Il a indiqué que le séisme était centré à 37 kilomètres (23 miles) au sud-est d'Aquila près de la frontière des États de Colima et de Michoacan et à une profondeur de 15,1 kilomètres (9,4 miles).

Le président Andrés Manuel López Obrador a déclaré via Twitter que le secrétaire de la Marine lui avait dit qu'une personne avait été tuée dans la ville portuaire de Manzanillo, Colima, lorsqu'un mur d'un centre commercial s'est effondré.

À Coalcoman, Michoacan, près de l'épicentre du séisme, des bâtiments ont été endommagés, mais aucun blessé n'a été signalé dans l'immédiat.

"Cela a commencé lentement puis a été très fort et a continué et continué jusqu'à ce qu'il commence à se calmer", a déclaré Carla Cárdenas, 16 ans, une habitante de Coalcoman. Cárdenas est sortie en courant de l'hôtel de sa famille et a attendu avec des voisins.

Elle a déclaré que l'hôtel et certaines maisons le long de la rue présentaient des fissures dans les murs et que des segments de façades et de toits s'étaient rompus.

"Dans l'hôtel, le toit du parking a explosé et est tombé au sol, et il y a des fissures dans les murs du deuxième étage", a-t-elle déclaré.

Elle a déclaré que l'hôpital de la ville avait été gravement endommagé, mais qu'elle n'avait jusqu'à présent entendu parler d'aucun blessé.

L'agence nationale de défense civile du Mexique a déclaré que sur la base des données historiques des tsunamis au Mexique, des variations allant jusqu'à 32 pouces (82 cm) étaient possibles dans les niveaux des eaux côtières près de l'épicentre. Le centre américain d'alerte aux tsunamis a déclaré que des vagues de tsunami dangereuses étaient possibles pour les côtes situées à moins de 186 miles (300 kilomètres) de l'épicentre.

La maire de Mexico, Claudia Sheinbaum, a tweeté qu'aucun dommage n'avait été signalé dans la capitale

Les alarmes pour le nouveau tremblement de terre sont survenues moins d'une heure après qu'une alarme de tremblement de terre ait retenti dans une simulation de tremblement de terre à l'échelle nationale marquant des tremblements de terre majeurs et meurtriers qui ont frappé à la même date en 1985 et 2017.

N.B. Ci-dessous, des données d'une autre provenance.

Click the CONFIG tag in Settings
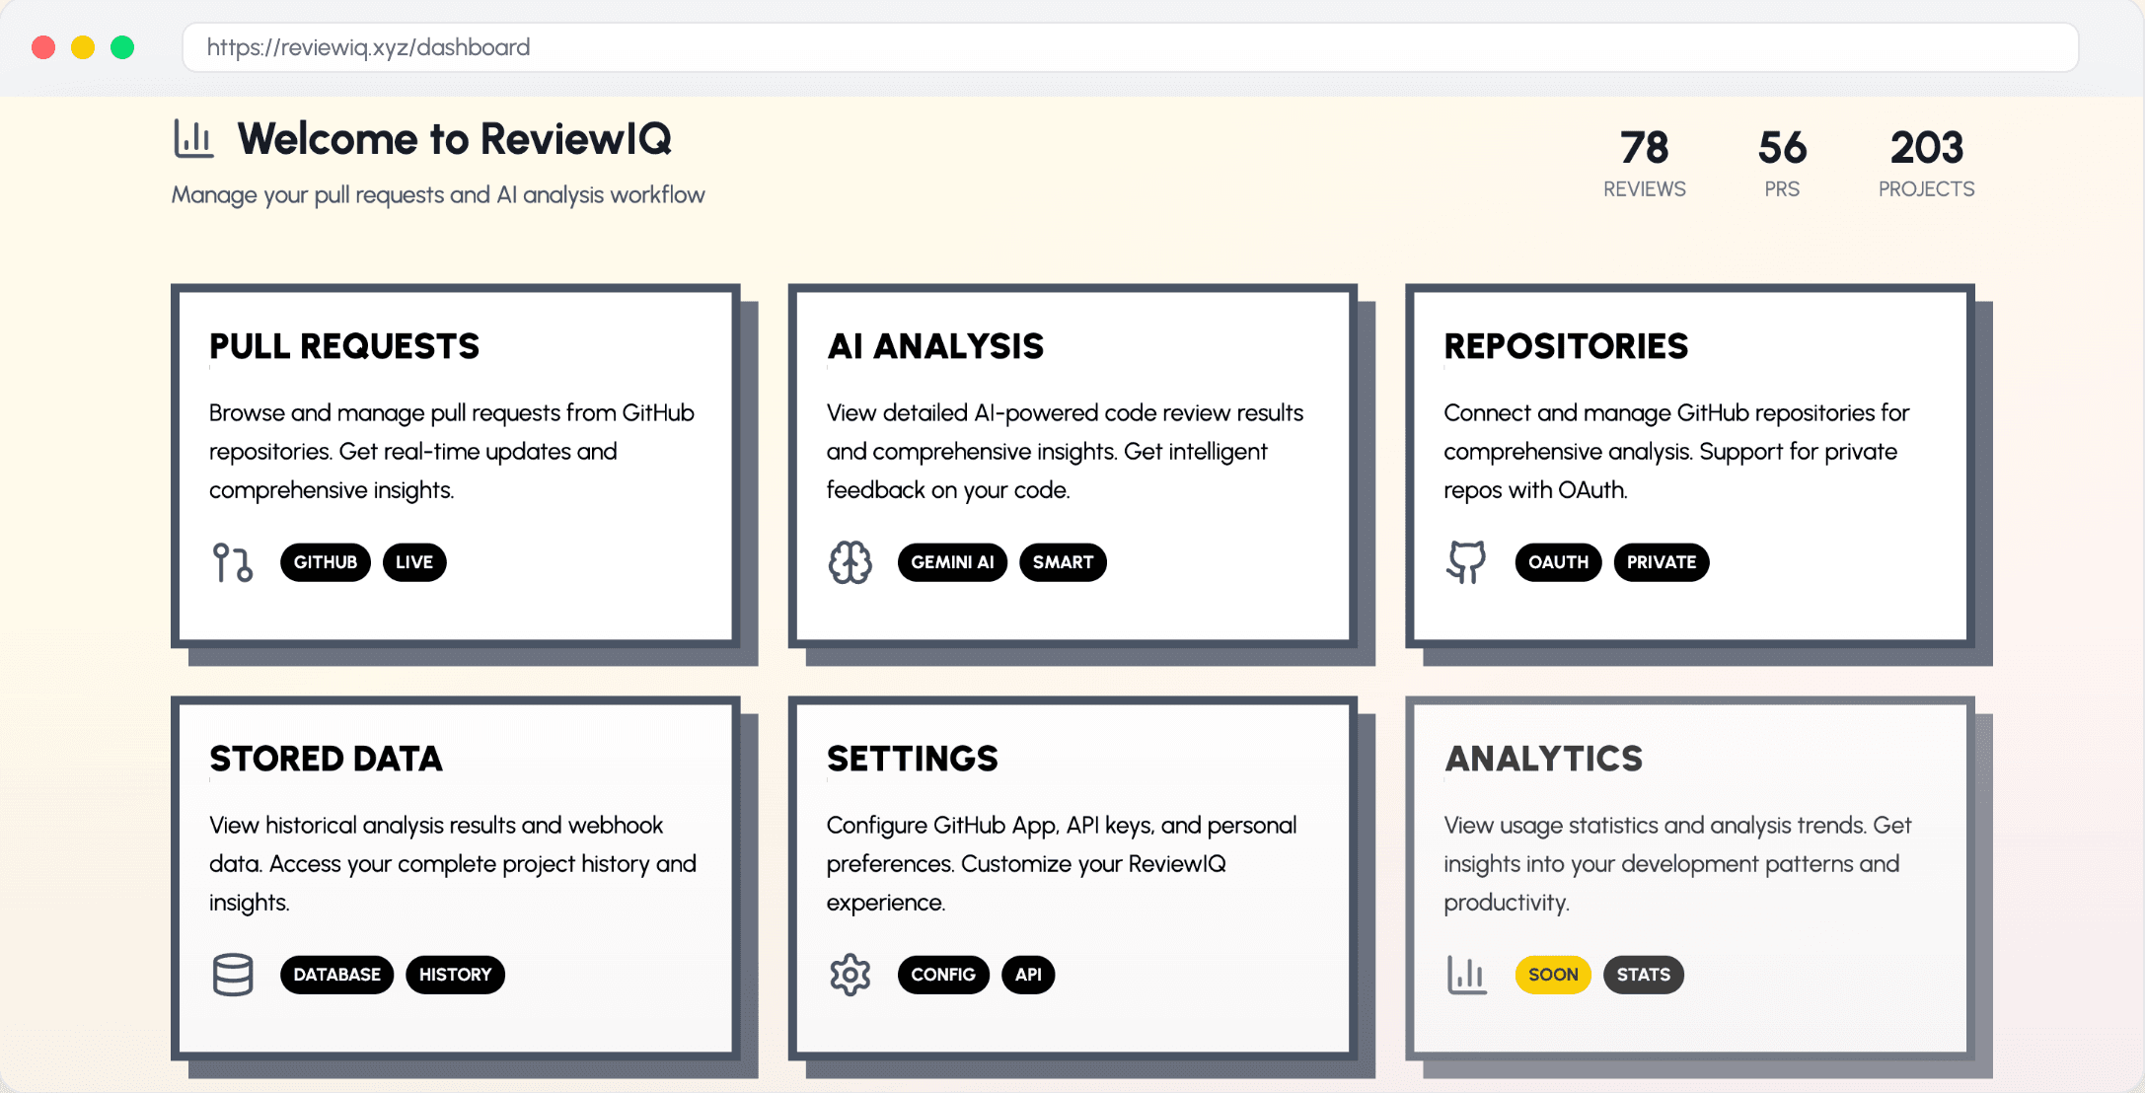Screen dimensions: 2145x1093 coord(942,975)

"C'est une coïncidence", qu'il s'agit du troisième tremblement de terre du 19 septembre, a déclaré le sismologue de l'US Geological Survey Paul Earle. "Il n'y a aucune raison physique ou biais statistique envers les tremblements de terre au cours d'un mois donné au Mexique."

Il n'y a pas non plus de saison ou de mois pour les grands tremblements de terre partout dans le monde, a déclaré Earle. Mais il y a une chose prévisible : les gens recherchent et trouvent parfois des coïncidences qui ressemblent à des modèles.

« Nous savions que nous aurions cette question dès que cela arriverait », a déclaré M. Earle. "Parfois, il n'y a que des coïncidences."

Le tremblement de terre n'était pas lié à ou causé par l'exercice d'environ une heure plus tôt, ni à un tremblement de terre dommageable à Taiwan la veille, a déclaré M. Earle.

Humberto Garza se tenait devant un restaurant du quartier rom de Mexico tenant son fils de 3 ans. Comme beaucoup de gens qui se promenaient dehors après le tremblement de terre, Garza a déclaré que l'alarme du tremblement de terre avait retenti si peu de temps après la simulation annuelle qu'il n'était pas sûr que ce soit réel.

"J'ai entendu l'alarme, mais elle sonnait vraiment très loin", a-t-il déclaré.

Devant le bureau du médiateur environnemental de la ville, des dizaines d'employés attendaient. Certains semblaient visiblement ébranlés.

L'électricité était coupée dans certaines parties de la ville, y compris les feux rouges, grondant le trafic déjà notoire de la capitale.